Entrepreneurs are always looking to get media coverage and most rarely do. News reporters want to cover cool stories. They want pieces that are fresh and unique. Opening a boutique, expanding your staff or looking for new clients is not going to get you ink or a spot on their website – well, unless they are desperate for filler.
So what are you doing wrong? Here are 5 Ways to NOT Get News Coverage:
- Writing ads and calling it news. That’s great that your nonprofit is awesome and making a difference. So what? Isn’t every nonprofit awesome? Instead of telling people how fantastic your mission is, talk about the impact you will be making in the neighborhood, the problems you are solving and for goodness’ sake, get some quotes from people from the neighborhood. No one cares what your Executive Director has to say, we want to hear from the people being “changed.”
- Randomly sending your press release. There is nothing an education beat reporter loves more than receiving a long email about why they should cover the grand opening of your new bakery. Take the time to read mastheads and see who writes what, read some of their articles and here’s a thought – gasp – call the assignment desk and ASK the best place to submit your news.
- Poorly formatting your press release. Please, please stop putting things in all caps, italics and weird formatting. Remember how some items are used as filler for news holes? Your press release is less likely to be used if it has to be retyped.
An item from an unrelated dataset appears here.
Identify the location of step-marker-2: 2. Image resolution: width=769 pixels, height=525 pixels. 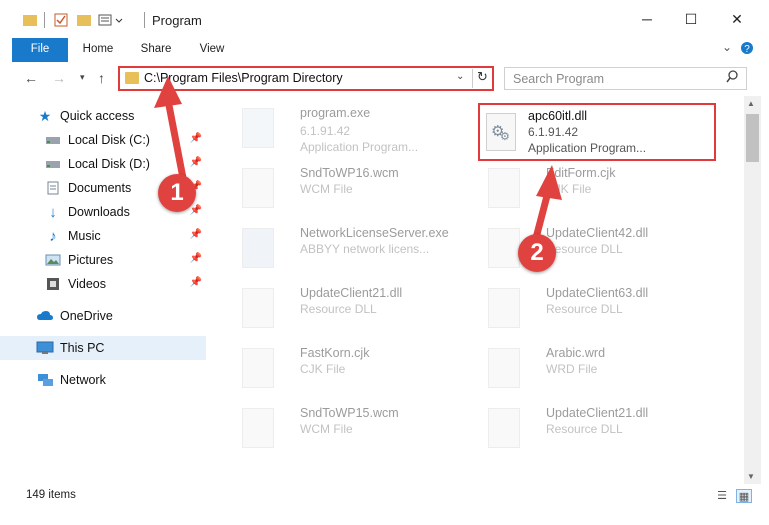
(537, 253).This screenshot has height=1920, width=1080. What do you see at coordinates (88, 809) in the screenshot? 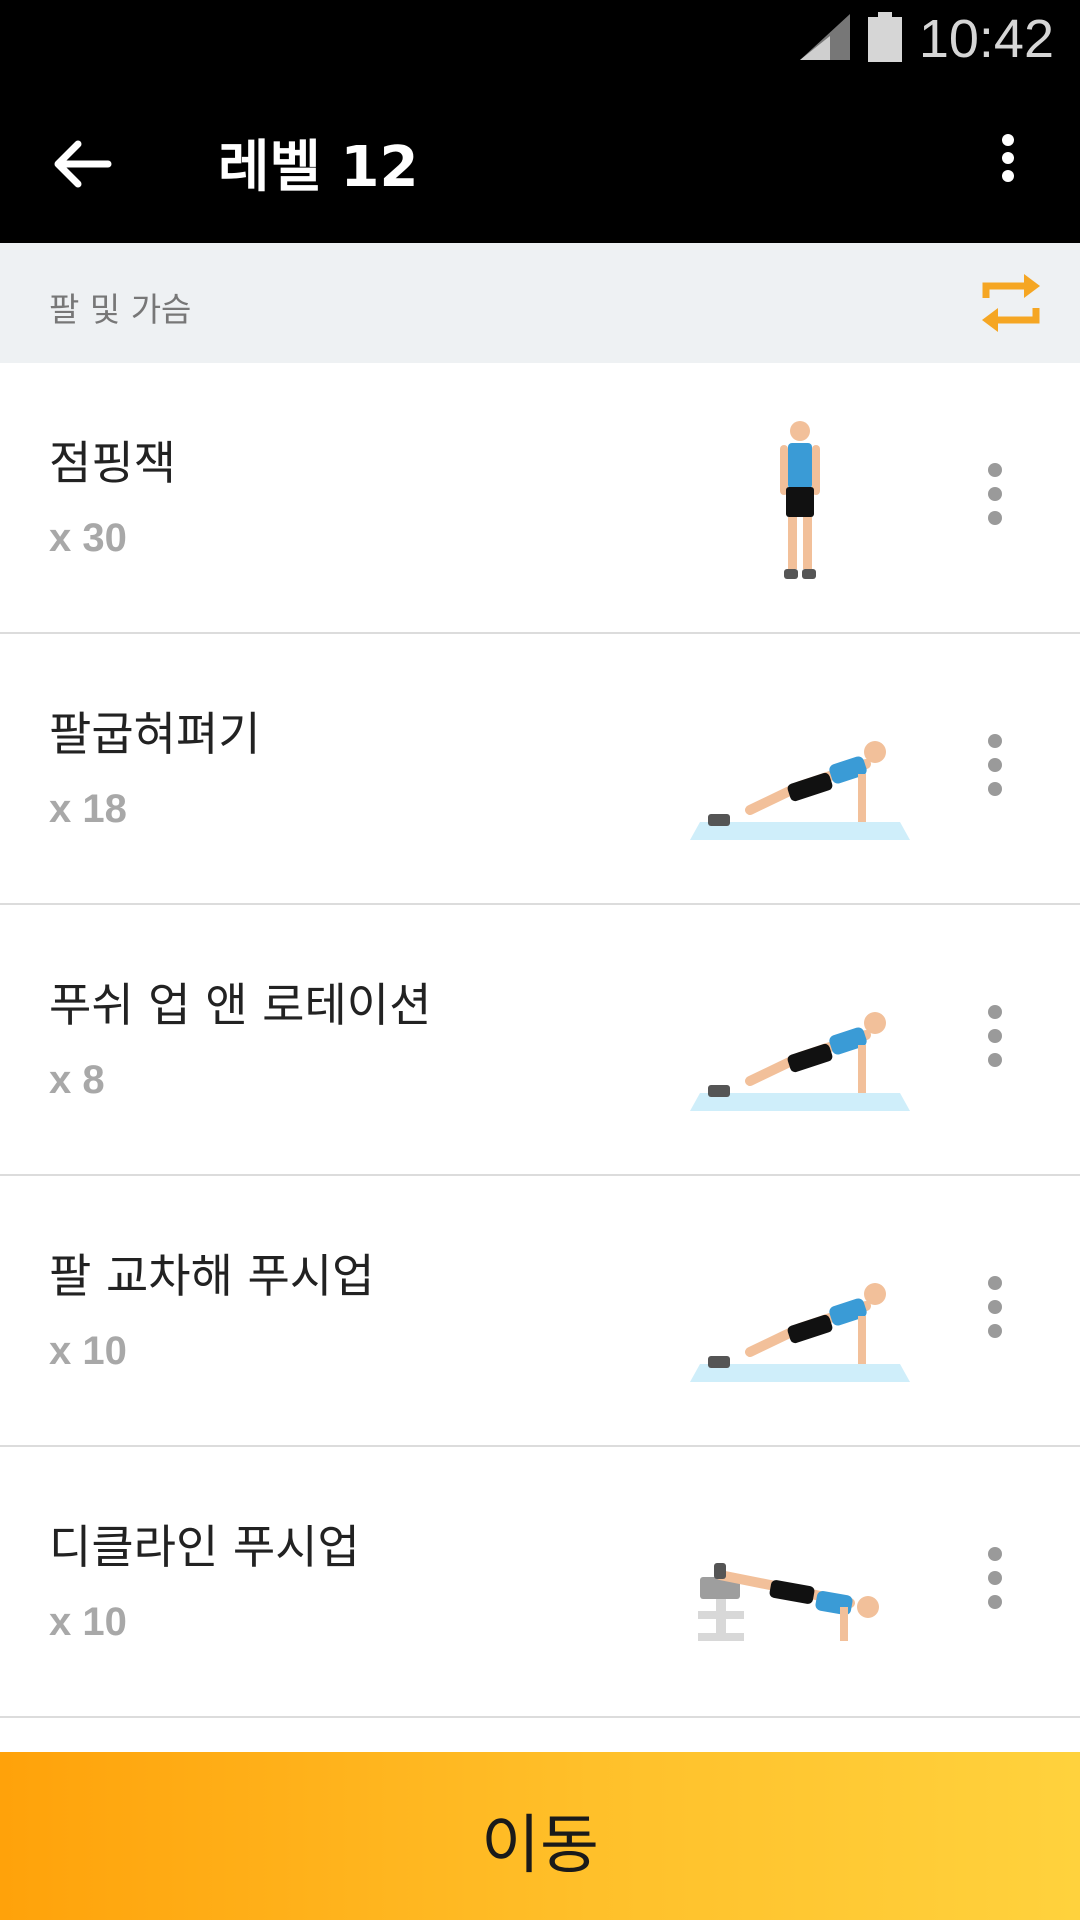
I see `exercise-reps: x 18` at bounding box center [88, 809].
It should be easy to copy and paste your document. Keep the font simple – Arial or Times New Roman. If you can say it in 500 words or less, do it. Try to keep the release short and on one page.
- Submitting your press release on the wrong timetable. Don’t send a weekly newspaper a press release about something happening tomorrow. Don’t contact a TV station seeking coverage for an event that is happening next month. Know the news outlet and their publishing/airing schedule. You do want to submit things in advance, but not so early that it gets lost in the shuffle.
- Sending blanket story pitches. Do not include media outlets A, B and C on the same email and story pitch. Why would competing companies want to run the same exact story? Determine the right news outlet for the story you want to pitch and contact them directly. An important mass announcement or breaking news item is the exception.